Required work: Search the entries below for "computer", and copy each line where it appears.

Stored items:
BEGIN

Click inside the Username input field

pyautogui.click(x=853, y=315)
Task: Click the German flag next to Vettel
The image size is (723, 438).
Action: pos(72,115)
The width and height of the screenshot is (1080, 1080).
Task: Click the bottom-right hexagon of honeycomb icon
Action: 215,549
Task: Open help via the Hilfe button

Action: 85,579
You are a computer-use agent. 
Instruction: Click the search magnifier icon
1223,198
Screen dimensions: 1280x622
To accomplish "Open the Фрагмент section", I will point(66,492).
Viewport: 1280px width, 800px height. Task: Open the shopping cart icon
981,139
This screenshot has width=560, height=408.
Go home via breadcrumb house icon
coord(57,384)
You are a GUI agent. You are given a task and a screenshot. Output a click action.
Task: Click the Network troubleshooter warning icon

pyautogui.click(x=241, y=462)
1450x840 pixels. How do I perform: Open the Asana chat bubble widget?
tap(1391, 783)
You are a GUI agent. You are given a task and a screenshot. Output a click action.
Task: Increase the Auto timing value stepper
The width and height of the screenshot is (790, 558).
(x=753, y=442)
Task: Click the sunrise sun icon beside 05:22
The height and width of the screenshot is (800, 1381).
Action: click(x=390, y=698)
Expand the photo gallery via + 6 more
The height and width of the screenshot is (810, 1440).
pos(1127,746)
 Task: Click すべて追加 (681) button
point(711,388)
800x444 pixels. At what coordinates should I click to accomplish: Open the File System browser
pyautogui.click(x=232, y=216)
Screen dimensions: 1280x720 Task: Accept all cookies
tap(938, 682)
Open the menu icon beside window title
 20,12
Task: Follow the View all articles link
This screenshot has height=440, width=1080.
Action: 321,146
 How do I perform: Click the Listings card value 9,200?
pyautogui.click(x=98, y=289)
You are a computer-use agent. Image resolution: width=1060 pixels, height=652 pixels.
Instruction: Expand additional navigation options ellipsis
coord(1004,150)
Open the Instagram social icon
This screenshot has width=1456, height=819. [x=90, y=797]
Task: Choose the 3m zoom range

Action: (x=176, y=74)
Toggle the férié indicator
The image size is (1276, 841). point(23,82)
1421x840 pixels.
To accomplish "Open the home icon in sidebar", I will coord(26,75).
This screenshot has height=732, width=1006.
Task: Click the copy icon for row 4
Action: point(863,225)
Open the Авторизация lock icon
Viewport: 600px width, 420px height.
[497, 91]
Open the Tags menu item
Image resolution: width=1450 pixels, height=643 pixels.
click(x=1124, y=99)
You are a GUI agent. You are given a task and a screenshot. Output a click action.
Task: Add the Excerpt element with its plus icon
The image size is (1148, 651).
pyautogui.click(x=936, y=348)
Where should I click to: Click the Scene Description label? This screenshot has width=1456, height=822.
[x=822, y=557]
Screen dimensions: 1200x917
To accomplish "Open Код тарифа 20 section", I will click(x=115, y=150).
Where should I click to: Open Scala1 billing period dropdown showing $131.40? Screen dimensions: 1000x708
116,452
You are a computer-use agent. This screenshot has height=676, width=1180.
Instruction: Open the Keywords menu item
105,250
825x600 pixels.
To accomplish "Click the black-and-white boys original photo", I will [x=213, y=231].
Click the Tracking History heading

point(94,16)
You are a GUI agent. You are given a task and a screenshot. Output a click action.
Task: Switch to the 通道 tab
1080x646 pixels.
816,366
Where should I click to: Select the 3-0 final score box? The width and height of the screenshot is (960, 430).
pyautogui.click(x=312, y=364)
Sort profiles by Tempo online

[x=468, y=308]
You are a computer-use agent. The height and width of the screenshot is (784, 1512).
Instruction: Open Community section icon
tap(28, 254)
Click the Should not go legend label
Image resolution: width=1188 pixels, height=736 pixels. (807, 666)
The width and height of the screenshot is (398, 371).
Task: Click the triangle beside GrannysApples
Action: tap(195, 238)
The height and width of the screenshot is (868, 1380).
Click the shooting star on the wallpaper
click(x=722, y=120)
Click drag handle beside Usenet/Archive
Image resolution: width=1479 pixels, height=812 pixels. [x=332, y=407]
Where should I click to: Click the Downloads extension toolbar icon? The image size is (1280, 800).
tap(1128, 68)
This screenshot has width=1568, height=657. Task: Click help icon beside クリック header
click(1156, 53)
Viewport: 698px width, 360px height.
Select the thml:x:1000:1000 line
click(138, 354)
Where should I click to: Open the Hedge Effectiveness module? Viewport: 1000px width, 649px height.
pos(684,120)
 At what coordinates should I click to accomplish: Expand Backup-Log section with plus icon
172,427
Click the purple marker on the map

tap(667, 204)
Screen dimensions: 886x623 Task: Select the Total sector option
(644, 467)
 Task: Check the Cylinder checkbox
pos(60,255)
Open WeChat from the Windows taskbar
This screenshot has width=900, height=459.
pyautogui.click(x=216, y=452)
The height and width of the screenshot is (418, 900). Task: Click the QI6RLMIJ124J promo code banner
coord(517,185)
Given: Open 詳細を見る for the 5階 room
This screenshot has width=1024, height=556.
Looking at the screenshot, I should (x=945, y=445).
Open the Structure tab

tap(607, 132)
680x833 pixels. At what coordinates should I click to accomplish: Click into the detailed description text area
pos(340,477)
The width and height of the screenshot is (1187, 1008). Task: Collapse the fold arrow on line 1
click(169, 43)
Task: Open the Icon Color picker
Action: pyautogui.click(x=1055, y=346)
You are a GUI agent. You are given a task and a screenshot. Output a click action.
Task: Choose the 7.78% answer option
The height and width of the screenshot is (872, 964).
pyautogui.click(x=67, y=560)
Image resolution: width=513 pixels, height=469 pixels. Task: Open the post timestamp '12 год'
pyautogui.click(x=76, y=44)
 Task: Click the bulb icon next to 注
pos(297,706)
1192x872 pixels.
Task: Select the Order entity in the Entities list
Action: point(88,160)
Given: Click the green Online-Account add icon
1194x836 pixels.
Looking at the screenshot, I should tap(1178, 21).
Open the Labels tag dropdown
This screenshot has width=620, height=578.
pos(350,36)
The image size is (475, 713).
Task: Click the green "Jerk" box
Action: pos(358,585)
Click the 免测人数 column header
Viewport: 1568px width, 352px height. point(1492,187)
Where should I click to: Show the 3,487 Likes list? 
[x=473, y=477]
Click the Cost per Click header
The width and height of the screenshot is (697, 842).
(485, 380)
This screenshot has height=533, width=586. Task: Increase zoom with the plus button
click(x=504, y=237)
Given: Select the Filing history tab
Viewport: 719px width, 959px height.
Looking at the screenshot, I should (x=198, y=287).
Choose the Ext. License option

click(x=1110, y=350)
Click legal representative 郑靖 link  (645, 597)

END

Written reply:
You are a computer-use agent. 
You are a computer-use agent. Image resolution: width=1060 pixels, height=652 pixels.
You are a computer-use agent. This screenshot has height=676, width=1180.
You are a computer-use agent. The height and width of the screenshot is (784, 1512).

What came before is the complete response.